Here's an assortment of reflections and impressions from my first day at LEGO Engineering Symposium 2010, at the Tufts' CEEO. It's not meant as a formal report, I just wanted to capture some ideas while it's fresh. This is really intended for my own benefit, but if it's useful to anyone else somehow, that's fine... (this is all a bit rough, sorry - you have been warned!)

Opening of symposium - Robert Rasmussen opened the event and set the tone for the week. To be honest, I was never particularly excited by having "climate change" as one of the two major themes for this year's conference, but at this opening, I really liked how Robert framed the purposes and the other "minor" themes.

He gave a strong definition of what "LEGO Engineering" means. It was along the lines of "learning science, technology, engineering, and mathematics through the engineering design process using selected LEGO materials". (I wanted to get the exact wording and I guess this is on their web site somewhere, but I haven't found it yet...) Robert also gave a good overview of the LEGO Engineering design process and talked about an idea that I am very passionate about (although I had never heard it put quite this clearly before)... "constructionism v instructionism". This was a central part of Robert's lab that I did on Day Two, so I'll write more about it later.

Morning presentations - A brief summary...
  • Merredith Portsmore (Tufts) - Talked about the engineering design process and a study of hers that study focused on young children and the planning phase of the design process. I particularly liked the idea of a drawing as a means of negotiation. I also liked the story-based task she used... "goldilocks engineering" (e.g. design a porridge protector, a goldilocks-proof chair, bed, etc.). I'm looking forward to reading more about her findings.
  • Rikke Ribert Andersen (LEGO Education, Denmark) - Demonstrated the new renewable energy add-on pack. This obviously fitted in nicely with the climate change theme of the symposium, and looked quite exciting. We had a play with this in the development lab that I attended... I like that it can work with or without the NXT and that it includes both the generator/motor and a solar panel. I don't like that the input and output aren't labelled (maybe arrows showing in and out would've worked?), and it seems odd that the input is tucked in under the base. I never like having to pull on a cable to remove it.
  • David Hammer (Maryland, but returning to Tufts this Fall) - Now *this* is why I'm coming to Boston. David was talking about ideas that fascinate me, but that I rarely get to discuss with anyone back home. [And even when we do discuss them, we're going from what we've "read" or "heard" of Papert, Resnick, Hofstadter etc., as opposed to quoting someone that you "know". At home in Tasmania, it often feels like you're only one, two, or at most maybe three, degrees of separation away from anyone else in the state. I guess it's similar here, except that you're at most about three degrees of separation from any of the gurus at Tufts, MIT, Harvard, etc. Awesome stuff! But I digress...] David was arguing that it is a mistake to attribute a particular conception to a student based on something they say in a particular context. He also focused on the all too familiar pattern that young students tend to have robust, well-reasoned and meaningful (although not necessarily correct) conceptions about particular ideas, whereas older students all too often seem to have had the meaning sucked out of what they are learning - instead it's just about finding the right answer. [This cuts right to the heart of a frustration that has been increasing for me as my own boys get older. They are now 7 and 9 and often seem to have better (more coherent , more robust) conceptions of particular fundamental mathematics ideas (as well as the capacity to describe and use them) than some of the 16-18 year olds that I teach. Yes, it's a small sample size, but I don't think they're alone. I think I've digressed again...] I'm so pleased to hear that David is coming to Tufts and I'm looking forward to learning more about this topic.
* * *
_EXERCISE TASK 1_
From the symposium notes, return the stretch from "Here's an assortment" through "have been warned!)".
_EXERCISE TASK 2_
Decide whether each statement agrees with the symposium notes, answering yes or no and quoting the deciding words.
(a) The renewable energy add-on pack works only with the NXT.
(b) The writer's sons are 7 and 9 years old.
(c) Robert Rasmussen opened the symposium.
_EXERCISE TASK 3_
Using the symposium notes, answer each question:
(a) Where is David Hammer returning this Fall?
(b) What name did Merredith Portsmore's story-based task go by?
(c) On which day did the writer attend Robert's lab?
Nothing in the material is needed here.

_SOURCE MATERIAL_
* * *
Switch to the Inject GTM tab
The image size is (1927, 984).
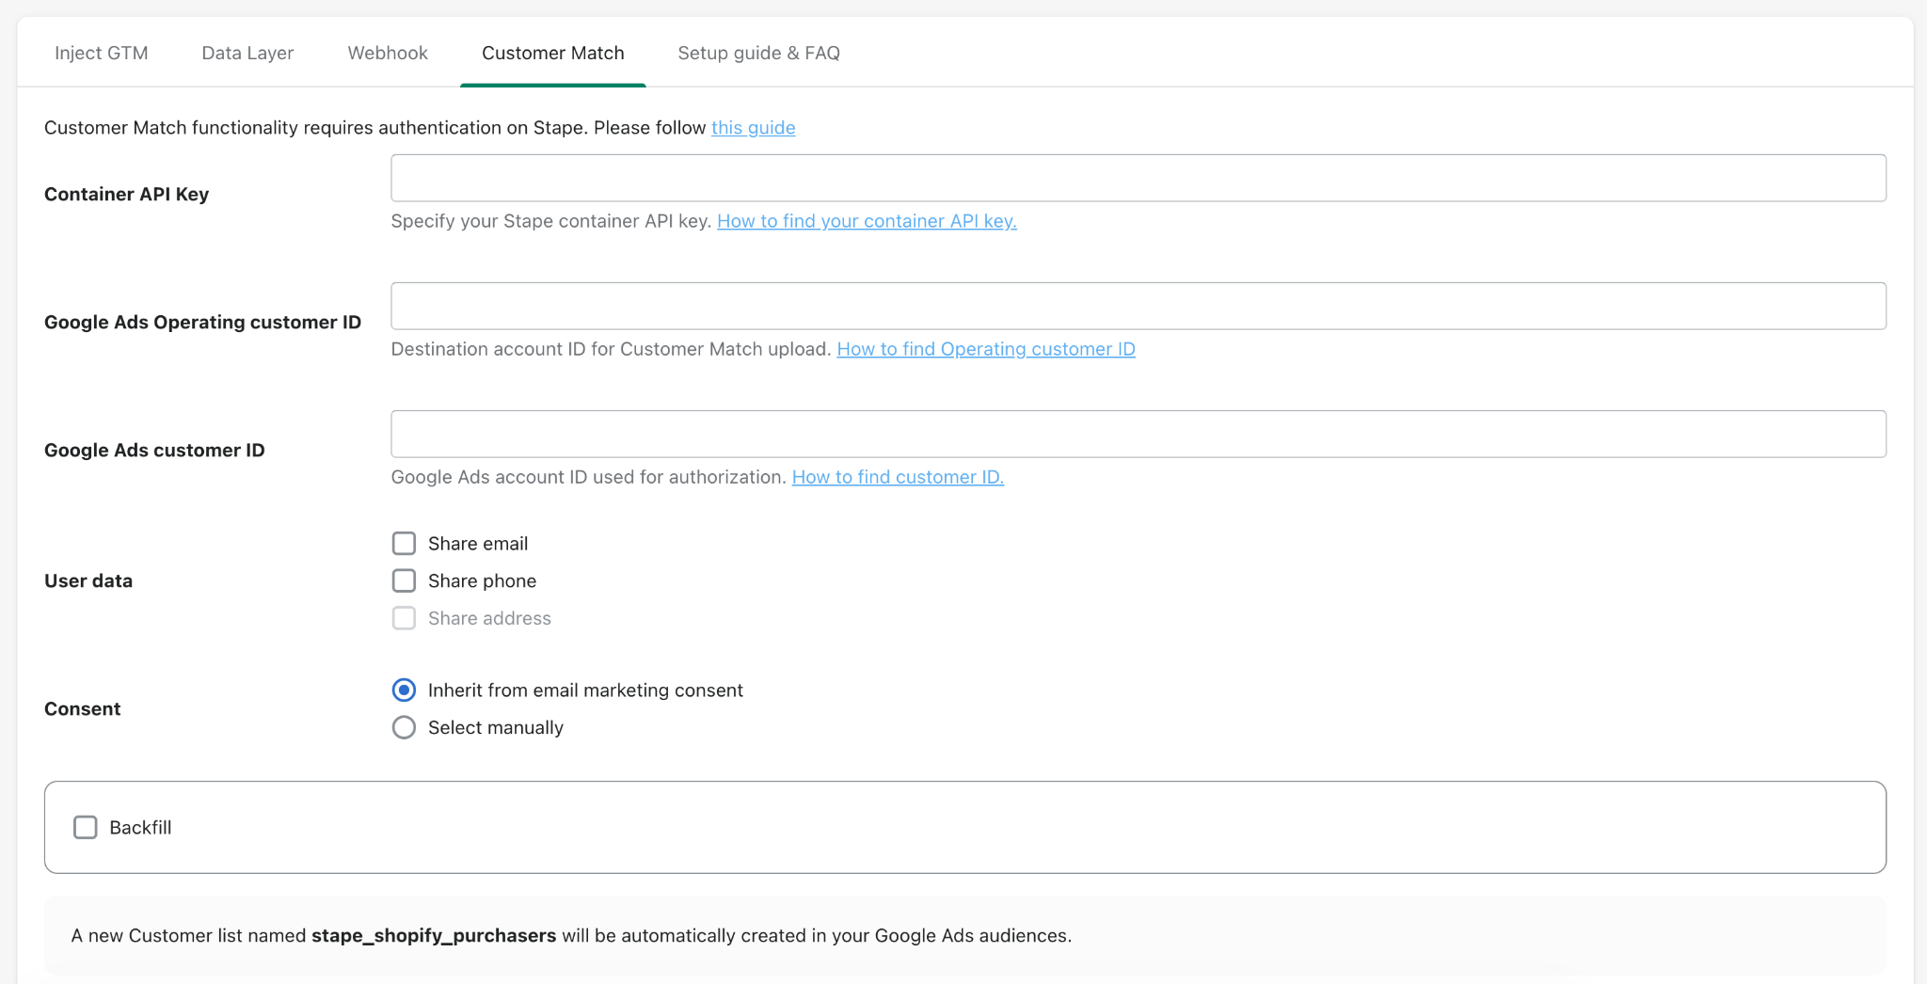click(x=102, y=53)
* * *
_FINAL RESULT 1_
Here's an assortment of reflections and impressions from my first day at LEGO Engineering Symposium 2010, at the Tufts' CEEO. It's not meant as a formal report, I just wanted to capture some ideas while it's fresh. This is really intended for my own benefit, but if it's useful to anyone else somehow, that's fine... (this is all a bit rough, sorry - you have been warned!)

_FINAL RESULT 2_
(a) No: "it can work with or without the NXT"
(b) Yes: "They are now 7 and 9"
(c) Yes: "Robert Rasmussen opened the event and set the tone for the week"

_FINAL RESULT 3_
(a) Tufts
(b) "goldilocks engineering"
(c) Day Two